We found that most studies with analyses of post-HCT CD4+ counts and VL showed that biologic measures either improved or were stable post-HCT. While methodological variations preclude comparisons in CD4+ and VLs across studies, our results support calls for differentiated and specialized models of patient care for ALWH [58]. ALWH who have challenges with treatment adherence or who are not virally suppressed prior to HCT, for example, may require a greater level of attention post-HCT [31]. ALWH who were non-adherent to ART and/or had advanced disease progression pre-HCT may be more likely than their peers to be LTFU [31]. Inter-clinic protocols could assist the adult treatment team with developing developmentally-appropriate, patient-centered treatment plans to support these ALWH. Regarding studies assessing mortality post-HCT, we found that mortality rates up to 10 years post-HCT ranged between 4 and 9% of transitioned ALWH [30, 33, 35, 37,38,39, 45]. It is notable that the sample sizes for the referenced studies were small and that each study had a different follow-up period, which could conflate findings. Thus, more research is needed to examine mortality rate of ALWH using nationally representative data.

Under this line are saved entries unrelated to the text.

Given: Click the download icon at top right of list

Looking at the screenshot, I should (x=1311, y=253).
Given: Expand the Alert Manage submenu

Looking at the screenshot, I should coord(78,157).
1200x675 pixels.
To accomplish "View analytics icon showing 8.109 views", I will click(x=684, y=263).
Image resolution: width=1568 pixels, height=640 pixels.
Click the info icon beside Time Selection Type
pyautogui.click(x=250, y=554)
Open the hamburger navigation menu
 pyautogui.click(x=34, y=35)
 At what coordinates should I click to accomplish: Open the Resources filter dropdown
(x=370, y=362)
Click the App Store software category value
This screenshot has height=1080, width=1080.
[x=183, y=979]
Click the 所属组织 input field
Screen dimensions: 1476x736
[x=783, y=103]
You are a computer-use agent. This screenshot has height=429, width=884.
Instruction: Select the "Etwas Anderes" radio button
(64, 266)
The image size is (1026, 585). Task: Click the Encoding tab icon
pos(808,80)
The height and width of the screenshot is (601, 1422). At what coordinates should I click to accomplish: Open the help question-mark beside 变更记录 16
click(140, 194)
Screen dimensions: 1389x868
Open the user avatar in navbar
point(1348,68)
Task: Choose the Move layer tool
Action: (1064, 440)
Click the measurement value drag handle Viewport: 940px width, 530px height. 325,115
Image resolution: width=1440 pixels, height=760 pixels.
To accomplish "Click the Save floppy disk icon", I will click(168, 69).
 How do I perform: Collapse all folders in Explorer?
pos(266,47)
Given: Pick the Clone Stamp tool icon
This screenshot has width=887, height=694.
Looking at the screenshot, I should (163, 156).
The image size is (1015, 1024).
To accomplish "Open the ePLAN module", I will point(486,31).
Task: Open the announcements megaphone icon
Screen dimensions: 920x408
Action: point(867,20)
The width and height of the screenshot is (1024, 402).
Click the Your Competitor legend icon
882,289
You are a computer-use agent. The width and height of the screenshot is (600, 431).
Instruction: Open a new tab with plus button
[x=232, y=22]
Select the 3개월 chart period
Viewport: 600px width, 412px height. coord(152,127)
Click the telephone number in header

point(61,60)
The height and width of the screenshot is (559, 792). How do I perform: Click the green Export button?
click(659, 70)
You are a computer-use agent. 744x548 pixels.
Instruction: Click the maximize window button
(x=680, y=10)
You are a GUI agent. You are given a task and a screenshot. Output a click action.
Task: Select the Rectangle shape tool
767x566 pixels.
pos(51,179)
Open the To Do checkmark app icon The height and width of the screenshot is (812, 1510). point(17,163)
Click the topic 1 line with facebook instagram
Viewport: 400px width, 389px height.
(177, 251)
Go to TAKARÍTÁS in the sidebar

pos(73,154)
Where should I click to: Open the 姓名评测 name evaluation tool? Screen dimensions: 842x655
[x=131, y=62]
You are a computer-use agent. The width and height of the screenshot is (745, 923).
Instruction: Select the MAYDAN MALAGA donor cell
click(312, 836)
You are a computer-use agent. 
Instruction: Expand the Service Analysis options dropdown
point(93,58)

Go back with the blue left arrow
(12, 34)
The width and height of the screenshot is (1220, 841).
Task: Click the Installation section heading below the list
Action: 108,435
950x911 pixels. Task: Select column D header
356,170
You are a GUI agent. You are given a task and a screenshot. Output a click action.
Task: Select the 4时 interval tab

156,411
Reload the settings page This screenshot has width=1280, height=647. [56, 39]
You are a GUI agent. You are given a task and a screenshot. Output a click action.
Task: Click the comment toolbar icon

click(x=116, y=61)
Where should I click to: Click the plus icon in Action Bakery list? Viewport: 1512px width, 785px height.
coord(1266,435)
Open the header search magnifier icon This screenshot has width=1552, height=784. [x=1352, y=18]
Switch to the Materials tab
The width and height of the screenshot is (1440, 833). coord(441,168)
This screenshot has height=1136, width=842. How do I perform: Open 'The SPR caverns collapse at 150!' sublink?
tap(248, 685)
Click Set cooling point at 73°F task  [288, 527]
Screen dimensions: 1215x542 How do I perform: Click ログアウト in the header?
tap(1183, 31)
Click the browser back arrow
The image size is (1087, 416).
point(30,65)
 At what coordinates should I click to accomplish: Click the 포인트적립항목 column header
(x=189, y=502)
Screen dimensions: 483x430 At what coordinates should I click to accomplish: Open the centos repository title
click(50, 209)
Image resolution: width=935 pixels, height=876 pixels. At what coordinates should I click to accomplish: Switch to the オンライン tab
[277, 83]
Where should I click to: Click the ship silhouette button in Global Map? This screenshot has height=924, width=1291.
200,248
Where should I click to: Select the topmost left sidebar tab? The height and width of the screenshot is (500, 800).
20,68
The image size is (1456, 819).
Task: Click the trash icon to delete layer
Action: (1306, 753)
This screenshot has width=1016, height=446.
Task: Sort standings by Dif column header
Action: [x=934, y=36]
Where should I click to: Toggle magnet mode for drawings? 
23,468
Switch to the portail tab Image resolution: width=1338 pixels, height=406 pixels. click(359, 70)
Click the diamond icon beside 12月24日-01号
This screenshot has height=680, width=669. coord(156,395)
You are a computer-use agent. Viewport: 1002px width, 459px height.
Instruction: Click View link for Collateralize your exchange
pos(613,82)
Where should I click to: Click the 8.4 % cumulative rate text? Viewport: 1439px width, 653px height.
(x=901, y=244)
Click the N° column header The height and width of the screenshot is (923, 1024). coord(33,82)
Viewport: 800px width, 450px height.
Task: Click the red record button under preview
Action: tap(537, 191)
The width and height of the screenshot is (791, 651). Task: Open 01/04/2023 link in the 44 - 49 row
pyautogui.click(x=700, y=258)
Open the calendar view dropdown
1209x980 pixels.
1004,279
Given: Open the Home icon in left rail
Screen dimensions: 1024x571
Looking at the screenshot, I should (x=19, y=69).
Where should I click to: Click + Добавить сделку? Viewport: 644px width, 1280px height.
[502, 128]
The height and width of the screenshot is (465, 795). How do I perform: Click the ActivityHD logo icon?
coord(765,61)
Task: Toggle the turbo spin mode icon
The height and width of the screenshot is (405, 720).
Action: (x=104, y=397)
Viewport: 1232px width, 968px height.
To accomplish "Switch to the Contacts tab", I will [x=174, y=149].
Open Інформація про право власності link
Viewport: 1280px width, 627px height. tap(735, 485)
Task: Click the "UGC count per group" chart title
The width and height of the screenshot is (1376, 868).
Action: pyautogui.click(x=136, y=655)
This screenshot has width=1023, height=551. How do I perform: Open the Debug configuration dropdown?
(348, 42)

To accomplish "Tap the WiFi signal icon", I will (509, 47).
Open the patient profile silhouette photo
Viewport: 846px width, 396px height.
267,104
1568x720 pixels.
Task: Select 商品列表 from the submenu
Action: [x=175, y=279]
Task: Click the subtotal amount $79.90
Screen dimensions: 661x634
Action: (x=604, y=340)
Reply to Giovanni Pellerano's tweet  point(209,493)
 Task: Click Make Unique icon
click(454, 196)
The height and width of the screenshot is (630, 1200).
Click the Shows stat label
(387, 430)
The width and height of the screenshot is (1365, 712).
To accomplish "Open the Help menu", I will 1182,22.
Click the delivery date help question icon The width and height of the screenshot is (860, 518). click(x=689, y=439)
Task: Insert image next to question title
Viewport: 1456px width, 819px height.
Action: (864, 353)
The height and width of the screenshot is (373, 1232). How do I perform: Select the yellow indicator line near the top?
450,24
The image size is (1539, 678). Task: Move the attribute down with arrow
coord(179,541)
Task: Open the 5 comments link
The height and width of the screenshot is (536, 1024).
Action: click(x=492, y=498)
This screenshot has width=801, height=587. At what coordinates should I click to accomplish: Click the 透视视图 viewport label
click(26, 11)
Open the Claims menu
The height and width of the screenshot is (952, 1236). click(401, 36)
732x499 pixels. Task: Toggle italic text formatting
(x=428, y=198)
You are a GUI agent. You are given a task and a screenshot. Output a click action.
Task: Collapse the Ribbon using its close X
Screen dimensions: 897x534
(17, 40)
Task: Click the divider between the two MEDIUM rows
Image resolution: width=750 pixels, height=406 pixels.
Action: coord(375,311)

Though this systematic review was conducted carefully, it is not without limitations. First, most of the studies included in this review had small sample sizes and utilized a wide range of study designs and measures, precluding us from drawing unequivocal conclusions about ALWHs’ transition outcomes. Second, we limited our sample to studies that were published in peer-reviewed journals. Therefore, it is possible that newer studies may have been missed. Third, we included only studies that were published in English. Thus, it is possible that relevant studies were not included in this review.

Conclusions

This systematic review suggests that ALWHs have fair to good outcomes post-HCT. However, to more accurately evaluate and compare ALWHs’ transition outcomes across studies and populations, standardized reporting is necessary. Moreover, the absence of adequately powered clinical trials limits our ability to draw conclusions about the effectiveness of various interventions that have been developed to transition ALWH to adult care. For this reason, controlled trials are needed. As evidenced by the small sample size in the current review, more research is needed to accurately characterize ALWHs’ outcomes post-HCT, particularly in high-incidence settings. In a time when ALWH around the world are reaching adolescents and adulthood, information regarding the outcomes of those who have transitioned could inform the development of future interventions. Through ensuring methodological rigor in transitionary HIV care, researchers will be better equipped to evaluate and compare ALWH transition outcomes across studies, and to increase program uptake, replicability, dissemination, and implementation.